■ Задания к упражнению ■
[a] С какого года майор Ганин знает подсудимую, согласно отрывку?
[b] Перепишите фрагмент отрывка, переименовав «Ганичка» в «Ганин». Начните со слов «Дальше Ганичка рассказывает» и остановитесь после слов «я же знала!)».
[c] Согласуются ли с отрывком следующие утверждения? (i) Ганин называет подсудимую своей единственной беспартийной знакомой. (ii) Ганин был первым свидетелем. (iii) Ганин достаёт одно письмо. На каждое ответьте «да» или «нет» и приведите решающие слова из отрывка.

■ Исходный отрывок ■
******

Таков был мой третий и последний свидетель.

– Майор Ганин, как давно вы знаете подсудимую?

– Я знаю Евгению Николаевну Федорову давно, с 1925 года.

– Как близко вы ее знаете?

– Я знаю ее очень близко. Это единственная моя беспартийная знакомая. Больше, чем знакомая, это мой близкий друг.

Дальше Ганичка рассказывает о том, что ему отлично известны моя, как он выразился, «интеллигентская мягкотелость», колебания, недопонимание: «Из-за деревьев, бывает, и леса не видит, но в целом свой, советский, абсолютно честный человек». И если я находилась под чьим-нибудь влиянием, то именно его, Ганина.

Он достает солидную пачку писем. (Значит, перечитывал, готовился, я же знала!)

******

■ Содержание набора данных ■
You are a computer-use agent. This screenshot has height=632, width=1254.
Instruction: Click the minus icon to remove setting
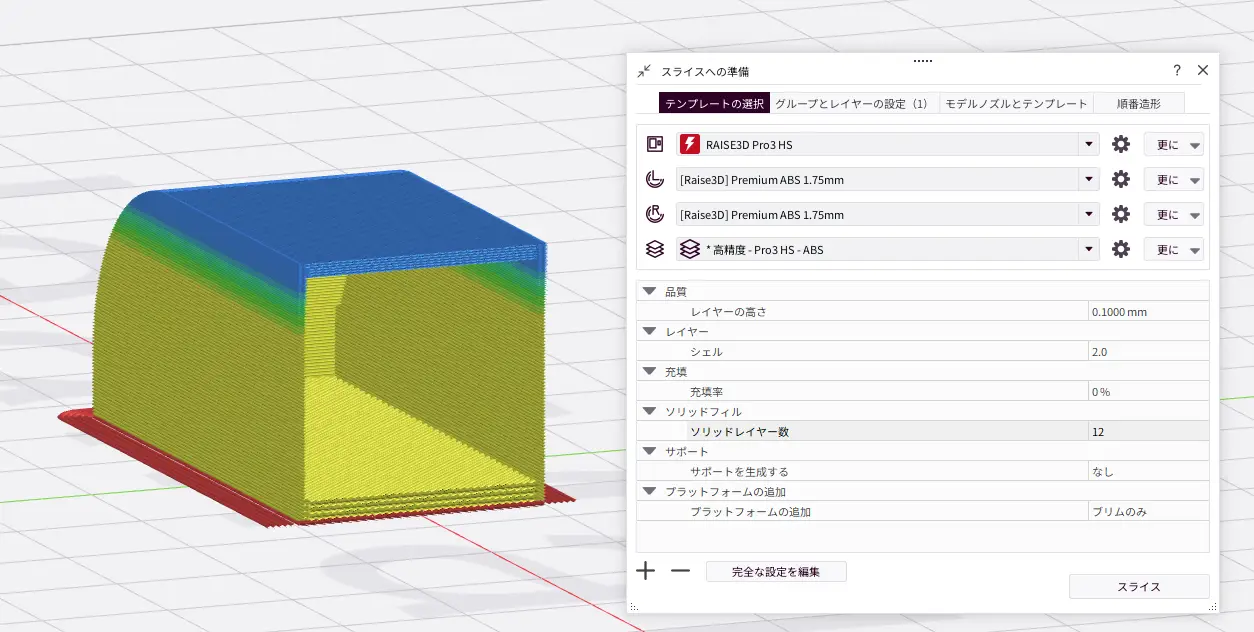680,571
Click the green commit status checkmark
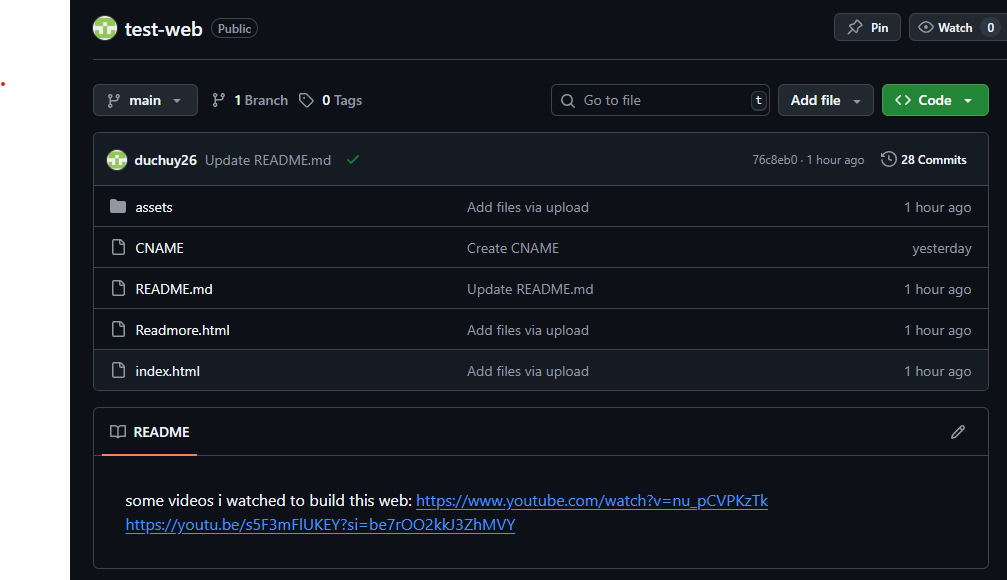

******

■ Ответы ■
[a] С 1925 года.

[b]
Дальше Ганин рассказывает о том, что ему отлично известны моя, как он выразился, «интеллигентская мягкотелость», колебания, недопонимание: «Из-за деревьев, бывает, и леса не видит, но в целом свой, советский, абсолютно честный человек». И если я находилась под чьим-нибудь влиянием, то именно его, Ганина.

Он достает солидную пачку писем. (Значит, перечитывал, готовился, я же знала!)

[c]
(i) Да: «Это единственная моя беспартийная знакомая».
(ii) Нет: «Таков был мой третий и последний свидетель».
(iii) Нет: «Он достает солидную пачку писем».